What follows is a listing to be transcribed exactly.

Recorded information =
-- Opening Marker --
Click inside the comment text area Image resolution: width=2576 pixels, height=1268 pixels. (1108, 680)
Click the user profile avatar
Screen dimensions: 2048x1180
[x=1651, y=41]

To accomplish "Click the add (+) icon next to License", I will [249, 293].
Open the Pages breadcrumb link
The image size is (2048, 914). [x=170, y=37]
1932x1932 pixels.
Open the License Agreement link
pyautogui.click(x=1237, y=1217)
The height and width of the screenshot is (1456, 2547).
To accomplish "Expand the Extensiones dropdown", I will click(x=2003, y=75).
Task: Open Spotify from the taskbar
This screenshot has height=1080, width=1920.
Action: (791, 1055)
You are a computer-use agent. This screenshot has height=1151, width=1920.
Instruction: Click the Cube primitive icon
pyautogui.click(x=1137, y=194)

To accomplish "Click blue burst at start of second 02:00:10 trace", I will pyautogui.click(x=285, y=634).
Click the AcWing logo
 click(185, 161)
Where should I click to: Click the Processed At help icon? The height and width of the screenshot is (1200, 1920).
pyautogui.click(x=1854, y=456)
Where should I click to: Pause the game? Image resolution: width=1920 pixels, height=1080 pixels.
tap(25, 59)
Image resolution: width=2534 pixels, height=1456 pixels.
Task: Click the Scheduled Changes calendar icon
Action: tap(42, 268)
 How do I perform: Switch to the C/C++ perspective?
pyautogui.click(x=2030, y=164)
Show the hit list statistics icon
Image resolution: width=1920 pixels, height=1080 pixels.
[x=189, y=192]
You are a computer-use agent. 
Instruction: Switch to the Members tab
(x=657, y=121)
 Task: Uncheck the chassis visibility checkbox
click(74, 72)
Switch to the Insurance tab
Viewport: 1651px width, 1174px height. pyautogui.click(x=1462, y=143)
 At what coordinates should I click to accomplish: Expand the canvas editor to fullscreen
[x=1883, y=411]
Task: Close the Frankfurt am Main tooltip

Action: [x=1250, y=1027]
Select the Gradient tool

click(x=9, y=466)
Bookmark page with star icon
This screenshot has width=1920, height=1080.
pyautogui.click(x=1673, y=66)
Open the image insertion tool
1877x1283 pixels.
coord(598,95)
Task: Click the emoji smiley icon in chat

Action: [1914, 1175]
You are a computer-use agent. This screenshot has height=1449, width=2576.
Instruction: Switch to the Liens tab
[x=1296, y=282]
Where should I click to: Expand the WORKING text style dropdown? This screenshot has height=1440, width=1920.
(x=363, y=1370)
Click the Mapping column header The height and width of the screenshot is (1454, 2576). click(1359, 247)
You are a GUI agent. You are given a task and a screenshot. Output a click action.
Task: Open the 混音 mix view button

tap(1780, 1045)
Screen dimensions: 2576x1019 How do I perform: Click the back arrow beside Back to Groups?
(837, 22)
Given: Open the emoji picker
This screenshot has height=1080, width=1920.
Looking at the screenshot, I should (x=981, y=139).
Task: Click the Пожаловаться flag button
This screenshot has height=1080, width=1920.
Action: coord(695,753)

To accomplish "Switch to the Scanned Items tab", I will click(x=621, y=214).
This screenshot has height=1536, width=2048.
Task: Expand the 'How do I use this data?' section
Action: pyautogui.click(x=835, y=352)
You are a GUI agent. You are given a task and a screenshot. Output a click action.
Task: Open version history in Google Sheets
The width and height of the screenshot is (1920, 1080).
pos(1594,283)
-- Closing Marker --
Problem solution =
Click inside the comment text area Image resolution: width=2576 pixels, height=1268 pixels. (1108, 680)
Click the user profile avatar
Screen dimensions: 2048x1180
[x=1651, y=41]

To accomplish "Click the add (+) icon next to License", I will [249, 293].
Open the Pages breadcrumb link
The image size is (2048, 914). [x=170, y=37]
1932x1932 pixels.
Open the License Agreement link
pyautogui.click(x=1237, y=1217)
The height and width of the screenshot is (1456, 2547).
To accomplish "Expand the Extensiones dropdown", I will click(x=2003, y=75).
Task: Open Spotify from the taskbar
This screenshot has height=1080, width=1920.
Action: (791, 1055)
You are a computer-use agent. This screenshot has height=1151, width=1920.
Instruction: Click the Cube primitive icon
pyautogui.click(x=1137, y=194)

To accomplish "Click blue burst at start of second 02:00:10 trace", I will pyautogui.click(x=285, y=634).
Click the AcWing logo
 click(185, 161)
Where should I click to: Click the Processed At help icon? The height and width of the screenshot is (1200, 1920).
pyautogui.click(x=1854, y=456)
Where should I click to: Pause the game? Image resolution: width=1920 pixels, height=1080 pixels.
tap(25, 59)
Image resolution: width=2534 pixels, height=1456 pixels.
Task: Click the Scheduled Changes calendar icon
Action: tap(42, 268)
 How do I perform: Switch to the C/C++ perspective?
pyautogui.click(x=2030, y=164)
Show the hit list statistics icon
Image resolution: width=1920 pixels, height=1080 pixels.
[x=189, y=192]
You are a computer-use agent. 
Instruction: Switch to the Members tab
(x=657, y=121)
 Task: Uncheck the chassis visibility checkbox
click(74, 72)
Switch to the Insurance tab
Viewport: 1651px width, 1174px height. pyautogui.click(x=1462, y=143)
 At what coordinates should I click to accomplish: Expand the canvas editor to fullscreen
[x=1883, y=411]
Task: Close the Frankfurt am Main tooltip

Action: [x=1250, y=1027]
Select the Gradient tool

click(x=9, y=466)
Bookmark page with star icon
This screenshot has width=1920, height=1080.
pyautogui.click(x=1673, y=66)
Open the image insertion tool
1877x1283 pixels.
coord(598,95)
Task: Click the emoji smiley icon in chat

Action: [1914, 1175]
You are a computer-use agent. This screenshot has height=1449, width=2576.
Instruction: Switch to the Liens tab
[x=1296, y=282]
Where should I click to: Expand the WORKING text style dropdown? This screenshot has height=1440, width=1920.
(x=363, y=1370)
Click the Mapping column header The height and width of the screenshot is (1454, 2576). click(1359, 247)
You are a GUI agent. You are given a task and a screenshot. Output a click action.
Task: Open the 混音 mix view button

tap(1780, 1045)
Screen dimensions: 2576x1019 How do I perform: Click the back arrow beside Back to Groups?
(837, 22)
Given: Open the emoji picker
This screenshot has height=1080, width=1920.
Looking at the screenshot, I should (x=981, y=139).
Task: Click the Пожаловаться flag button
This screenshot has height=1080, width=1920.
Action: coord(695,753)

To accomplish "Switch to the Scanned Items tab", I will click(x=621, y=214).
This screenshot has height=1536, width=2048.
Task: Expand the 'How do I use this data?' section
Action: pyautogui.click(x=835, y=352)
You are a GUI agent. You are given a task and a screenshot. Output a click action.
Task: Open version history in Google Sheets
The width and height of the screenshot is (1920, 1080).
pos(1594,283)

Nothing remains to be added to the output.